● **Exercises**:
1. Can you repeat the passage of the building society article starting at "In this article, Stefan" and ending at "of their members."?
2. What is the Spanish translation of this sentence from the building society article: "Legacy systems are a widely acknowledged issue within the financial services sector, with more than 90% of firms relying on legacy technology in some form."
3. Could you take the building society article further, picking up after its final sentence?

● **Supplied text**:
★ ★ ★ ★
Whitecap Consulting, in partnership with the Building Societies Association (BSA), recently published a report analysing the competitive landscape for the building society sector. The Whitecap team is summarising the key findings in a series of blogs.

In this article, Stefan Haase, Director at Whitecap Consulting, discusses the sector’s position on digital transformation as well as the challenges that building societies face when approaching their digital roadmaps. Stefan also looks at the potential opportunities with regards to efficiencies that technologies such as APIs can provide as well as the increasing digital capabilities of their members.
 

The key report findings relating to technology are outlined below:

Societies acknowledge a requirement to enhance digital capability to meet customer needs and deliver operational efficiencies

There is a widespread acknowledgment within the sector that investment in the modernisation of technology is required, to enable more cost efficient and effective ways of working and to meet the needs of a customer base and distribution partners that are increasingly turning to digital channels. The provision of technology in the banking sector is breaking a 30-year-old mould and moving from a monolithic towards a cloud-based approach, with an API driven application architecture. A new generation of cloud-based core banking systems has introduced competition and the new pioneering FinTech/challenger banks have almost exclusively gone down this route.

Legacy systems are a widely acknowledged issue within the financial services sector, with more than 90% of firms relying on legacy technology in some form. For the long-established building society sector, legacy systems add a significant layer of complexity when looking at future technology plans. Adopting the modern, agile cloud- first approaches now driving the growth of the FinTech sector is a significant challenge, and technology change has been found to be the root cause of 24% of high severity customer-facing incidents, so this is understandably an area where CEOs tread cautiously.
★ ★ ★ ★
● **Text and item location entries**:
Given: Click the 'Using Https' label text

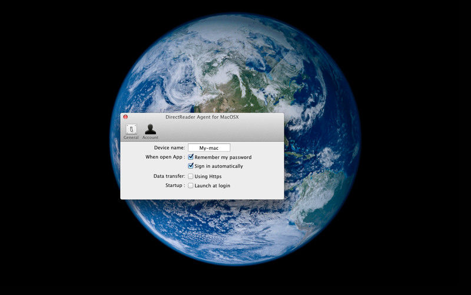Looking at the screenshot, I should [208, 176].
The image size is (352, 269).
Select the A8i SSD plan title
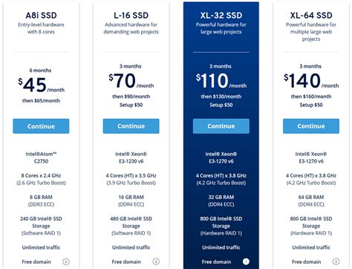tap(41, 16)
★ ★ ★ ★
● **Response list**:
1.
In this article, Stefan Haase, Director at Whitecap Consulting, discusses the sector’s position on digital transformation as well as the challenges that building societies face when approaching their digital roadmaps. Stefan also looks at the potential opportunities with regards to efficiencies that technologies such as APIs can provide as well as the increasing digital capabilities of their members.

2. Los sistemas heredados son un problema ampliamente reconocido en el sector de los servicios financieros, ya que más del 90 % de las empresas dependen de tecnología heredada de alguna forma.

3.
From our online survey, we found key barriers for the sector adopting the latest tech are budget constraints (60%) and legacy systems (57%). Interestingly, non-building society respondents also cite uncertainty around decision making (58%) and cultural factors (46%) as key barriers to technology adoption for the sector, however, building societies did not consider these to be significant issues (16% and 12%, respectively).

Approaches to modernisation range from augmenting existing systems to the complete replacement of core banking systems

Societies are faced with a choice of modernising their legacy systems with their incumbent providers, offering bespoke and potentially costly integrations with 3rd party applications, or undertaking a phased or complete overhaul of their core systems.

There are examples of each of these approaches being deployed by societies, but at this early stage in the sector’s digital transformation there is insufficient evidence to evaluate the effectiveness of these options. The direction of travel is clearly showcased by other tech-transformed sectors, who have adopted a modern, cloud computing powered and API-driven flexible, scalable application delivery model.

Many societies aspire to adopt an API driven approach to deliver modern technology solutions alongside legacy core banking platforms

When considering digital technology, societies are acutely aware of the development of the increasingly prominent role APIs are playing in modernising the financial sector fuelled by the continued and growing success of FinTech and Open Banking.

This research found that while Open Banking is an area of strong interest for societies, it does not currently feature in their immediate priorities, with most CEOs adopting a ‘watch and see’ approach. In support of this, only 10% of building society survey respondents consider Open Banking to be a threat for the sector, whilst 55% consider it to be an opportunity. This is a topic that will be explored further in the next article of the blog series which will look at the potential opportunities for the sector with regards to Open Banking.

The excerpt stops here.